GitHub – seaweedfs/seaweedfs

Overview

SeaweedFS is an open-source, distributed file system designed for high scalability and fast file access. It efficiently stores billions of files with minimal metadata overhead (40 bytes per file) and supports features like replication, erasure coding, cloud integration, and POSIX-compatible directories. Built for simplicity, it offers O(1) disk read operations, making it ideal for small files while also handling large files via chunking. SeaweedFS includes tools like S3-compatible APIs, WebDAV, and Kubernetes CSI support, and is licensed under Apache 2.0.

What is SeaweedFS? 🌊📁

SeaweedFS is a distributed file system designed to store and serve billions of files efficiently while maintaining high performance. It is open-source (Apache 2.0 licensed) and optimized for small files, though it can handle large files via chunking. Unlike traditional file systems, SeaweedFS minimizes metadata overhead and avoids bottlenecks by distributing file metadata across volume servers rather than centralizing it.


Core Features ✨

1. High Scalability & Performance

  • Stores billions of files with minimal overhead (just 40 bytes per file for metadata).
  • O(1) disk read operations—files are accessed in a single disk read, making it extremely fast for small files.
  • Linear scalability—add more volume servers to increase storage capacity without complex rebalancing.

2. Distributed Architecture

  • Master Server: Manages volume locations (static metadata) and assigns file IDs.
  • Volume Servers: Store actual file data and manage file metadata (volume ID, offset, size).
  • Filer (Optional): Adds directory structures and POSIX attributes using external databases (MySQL, PostgreSQL, Redis, etc.).

3. Replication & Data Protection

  • Configurable replication (e.g., same rack, different data center, or hybrid setups).
  • Erasure coding for warm data (reduces storage costs while maintaining availability).
  • Rack-aware and data-center-aware placement for fault tolerance.

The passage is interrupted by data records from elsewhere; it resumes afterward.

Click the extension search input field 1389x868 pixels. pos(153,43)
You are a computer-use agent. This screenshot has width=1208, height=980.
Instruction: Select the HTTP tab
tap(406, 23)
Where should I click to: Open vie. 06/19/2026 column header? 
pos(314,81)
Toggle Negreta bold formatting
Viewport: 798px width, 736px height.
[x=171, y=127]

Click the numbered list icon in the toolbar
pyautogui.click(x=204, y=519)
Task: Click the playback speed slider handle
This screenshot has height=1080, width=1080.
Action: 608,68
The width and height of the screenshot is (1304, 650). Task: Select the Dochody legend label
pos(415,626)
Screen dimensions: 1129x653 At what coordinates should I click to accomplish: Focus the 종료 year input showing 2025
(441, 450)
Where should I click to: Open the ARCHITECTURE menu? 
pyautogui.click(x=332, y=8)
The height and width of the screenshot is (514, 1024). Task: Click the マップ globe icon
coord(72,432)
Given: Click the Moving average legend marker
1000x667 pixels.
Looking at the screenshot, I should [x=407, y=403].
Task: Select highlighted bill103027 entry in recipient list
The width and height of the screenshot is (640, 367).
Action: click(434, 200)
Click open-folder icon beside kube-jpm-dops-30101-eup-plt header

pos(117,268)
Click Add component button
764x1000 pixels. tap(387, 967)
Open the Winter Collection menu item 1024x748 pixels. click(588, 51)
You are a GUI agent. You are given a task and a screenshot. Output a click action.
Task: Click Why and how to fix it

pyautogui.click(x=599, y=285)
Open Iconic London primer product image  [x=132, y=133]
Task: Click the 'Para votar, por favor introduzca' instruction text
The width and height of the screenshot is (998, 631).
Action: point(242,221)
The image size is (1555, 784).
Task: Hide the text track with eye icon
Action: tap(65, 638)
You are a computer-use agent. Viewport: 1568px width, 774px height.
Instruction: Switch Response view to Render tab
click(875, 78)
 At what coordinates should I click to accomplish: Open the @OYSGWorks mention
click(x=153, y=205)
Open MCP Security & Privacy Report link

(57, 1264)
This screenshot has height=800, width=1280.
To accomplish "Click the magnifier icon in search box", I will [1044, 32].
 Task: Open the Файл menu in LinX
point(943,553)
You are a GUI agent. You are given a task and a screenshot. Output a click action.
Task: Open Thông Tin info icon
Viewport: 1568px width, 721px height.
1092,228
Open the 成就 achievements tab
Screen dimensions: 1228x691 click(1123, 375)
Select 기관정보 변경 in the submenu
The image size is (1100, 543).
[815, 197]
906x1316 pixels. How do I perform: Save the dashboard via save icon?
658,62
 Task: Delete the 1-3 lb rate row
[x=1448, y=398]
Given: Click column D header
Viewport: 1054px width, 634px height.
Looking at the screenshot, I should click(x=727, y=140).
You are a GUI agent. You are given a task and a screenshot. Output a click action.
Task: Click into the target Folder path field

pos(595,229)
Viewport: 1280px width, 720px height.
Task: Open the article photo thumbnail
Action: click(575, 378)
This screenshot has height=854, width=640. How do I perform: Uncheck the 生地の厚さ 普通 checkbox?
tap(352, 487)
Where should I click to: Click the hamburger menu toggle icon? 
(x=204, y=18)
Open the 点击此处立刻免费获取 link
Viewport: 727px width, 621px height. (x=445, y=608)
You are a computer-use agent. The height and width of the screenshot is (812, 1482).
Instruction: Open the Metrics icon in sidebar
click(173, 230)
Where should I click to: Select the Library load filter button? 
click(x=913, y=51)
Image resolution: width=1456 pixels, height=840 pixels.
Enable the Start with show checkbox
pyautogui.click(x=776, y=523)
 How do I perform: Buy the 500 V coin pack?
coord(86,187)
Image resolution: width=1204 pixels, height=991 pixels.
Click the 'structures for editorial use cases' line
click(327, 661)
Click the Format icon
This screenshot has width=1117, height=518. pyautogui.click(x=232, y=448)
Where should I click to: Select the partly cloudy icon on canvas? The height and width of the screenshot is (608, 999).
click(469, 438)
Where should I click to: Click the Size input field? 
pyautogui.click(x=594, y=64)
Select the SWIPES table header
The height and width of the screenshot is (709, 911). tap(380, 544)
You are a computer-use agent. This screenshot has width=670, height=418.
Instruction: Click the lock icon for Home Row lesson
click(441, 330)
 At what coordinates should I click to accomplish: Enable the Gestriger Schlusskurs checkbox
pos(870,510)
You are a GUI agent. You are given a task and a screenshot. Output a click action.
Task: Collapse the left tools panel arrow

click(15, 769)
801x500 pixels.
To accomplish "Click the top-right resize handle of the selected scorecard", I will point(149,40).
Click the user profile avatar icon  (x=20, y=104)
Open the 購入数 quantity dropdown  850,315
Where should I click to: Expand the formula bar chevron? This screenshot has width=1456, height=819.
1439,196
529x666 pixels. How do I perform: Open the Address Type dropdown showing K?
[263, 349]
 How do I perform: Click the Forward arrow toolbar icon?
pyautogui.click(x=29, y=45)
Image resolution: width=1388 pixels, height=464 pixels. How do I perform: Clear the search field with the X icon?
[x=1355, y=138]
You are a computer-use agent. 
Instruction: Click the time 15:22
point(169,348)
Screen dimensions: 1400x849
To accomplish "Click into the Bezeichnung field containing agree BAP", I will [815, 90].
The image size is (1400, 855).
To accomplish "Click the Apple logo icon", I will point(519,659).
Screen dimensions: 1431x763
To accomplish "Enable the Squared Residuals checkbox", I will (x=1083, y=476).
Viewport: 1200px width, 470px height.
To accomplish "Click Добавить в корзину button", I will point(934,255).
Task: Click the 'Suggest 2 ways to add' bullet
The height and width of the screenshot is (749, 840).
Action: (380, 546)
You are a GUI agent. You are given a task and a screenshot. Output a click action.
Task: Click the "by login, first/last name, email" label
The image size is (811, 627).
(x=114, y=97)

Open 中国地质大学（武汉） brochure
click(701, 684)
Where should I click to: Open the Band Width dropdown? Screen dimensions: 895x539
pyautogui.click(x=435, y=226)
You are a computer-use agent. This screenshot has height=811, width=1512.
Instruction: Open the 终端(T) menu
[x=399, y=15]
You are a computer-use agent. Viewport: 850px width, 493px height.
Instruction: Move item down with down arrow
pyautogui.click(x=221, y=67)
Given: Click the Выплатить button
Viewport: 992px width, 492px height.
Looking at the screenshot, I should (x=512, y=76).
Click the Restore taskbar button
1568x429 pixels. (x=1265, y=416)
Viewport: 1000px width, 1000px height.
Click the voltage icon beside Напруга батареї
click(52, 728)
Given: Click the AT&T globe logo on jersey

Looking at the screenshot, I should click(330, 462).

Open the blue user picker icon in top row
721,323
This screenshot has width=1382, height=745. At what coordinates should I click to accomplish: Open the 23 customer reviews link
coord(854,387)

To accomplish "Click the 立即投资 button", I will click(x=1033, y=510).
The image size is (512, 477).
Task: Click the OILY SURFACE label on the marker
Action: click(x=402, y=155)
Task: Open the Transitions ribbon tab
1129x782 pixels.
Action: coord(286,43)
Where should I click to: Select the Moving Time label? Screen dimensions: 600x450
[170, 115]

4. Cloud & Hybrid Storage Integration

  • Hot data (frequently accessed) stays on local servers for speed.
  • Warm data (less frequently accessed) is offloaded to cloud storage (AWS S3, Google Cloud, Azure, etc.) with O(1) access time.
  • Cost-efficient—minimizes cloud API costs by reducing unnecessary cloud access.
Découvrez  Reinforcement Learning environments and how to build them

5. Multiple Access Methods

  • S3-compatible API (works with AWS CLI, SDKs, and tools like MinIO).
  • WebDAV (mount as a network drive on Windows/Mac).
  • Hadoop/Spark/Flink integration (via Hadoop Compatible File System).
  • FUSE support (mount as a local filesystem).
  • REST API for direct HTTP uploads/downloads.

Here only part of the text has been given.